What is Raclette?
The world's most famous melting cheese, Raclette is made in the Savoie region of the Alps. It is made of raw cow's milk and matured for at least 5 months in respect to the French cheese tradition. It is during this long ripening period that the flavor and excellent melting qualities develop. Raclette has a semi-soft interior dotted with small holes and a rosy inedible rind. Melted, it tastes creamy and fruity. It is most famously used to make a dish, which also goes by the name "raclette", where it is served with boiled potatoes, pickles, and cured meats. The accent in Raclette dining is always on sociable eating and drinking.
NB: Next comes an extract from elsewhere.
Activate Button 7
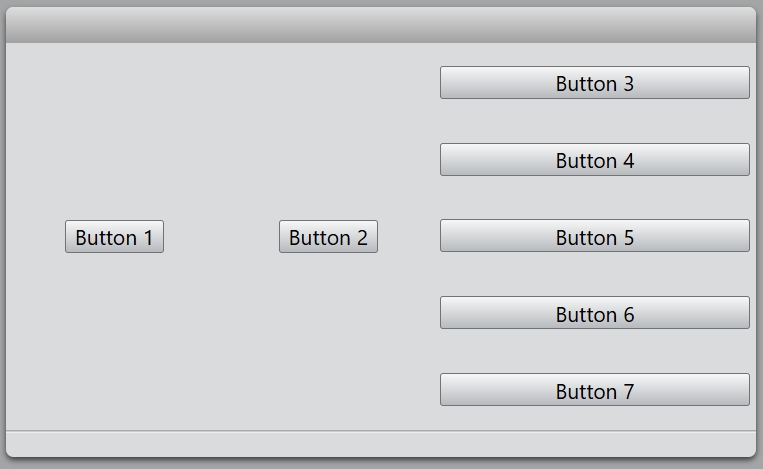 coord(594,391)
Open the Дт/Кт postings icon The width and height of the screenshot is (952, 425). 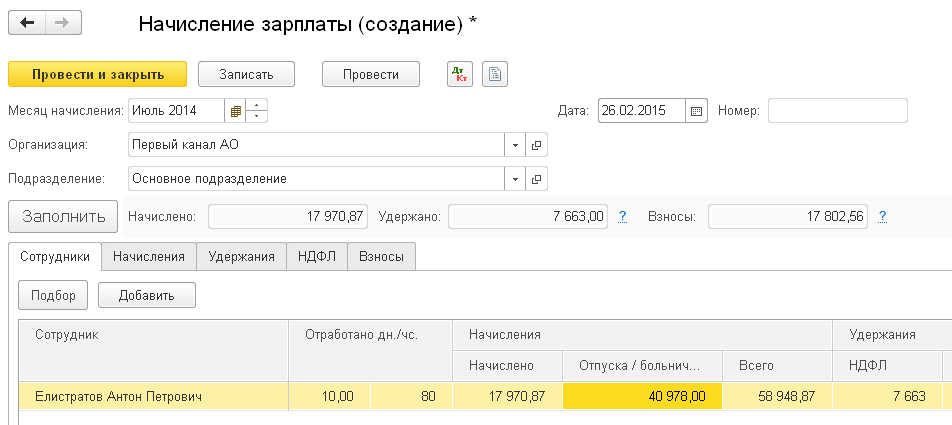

Its name comes from the French word "racler" which means to scrape, and describes the way the cheese is traditionally prepared and eaten: the cheese is melted in front of a fire/raclette grill and the melted part cheese is scraped off ("raclé") on to boiled potatoes. Raclette dates back to Roman times when it was used as a form of money exchanged for other essential goods. Local farmers have passed the methods of production down through the generations. It is also mentioned in medieval writings as a particularly nutritious meal consumed by peasants in the Alps. Traditionally, the cow herders used to take the cheese with them when they were moving the herds to or from the pastures. In the evenings they would place the cheese next to the fire and, when it had reached the perfect softness, scrape it on top of some bread.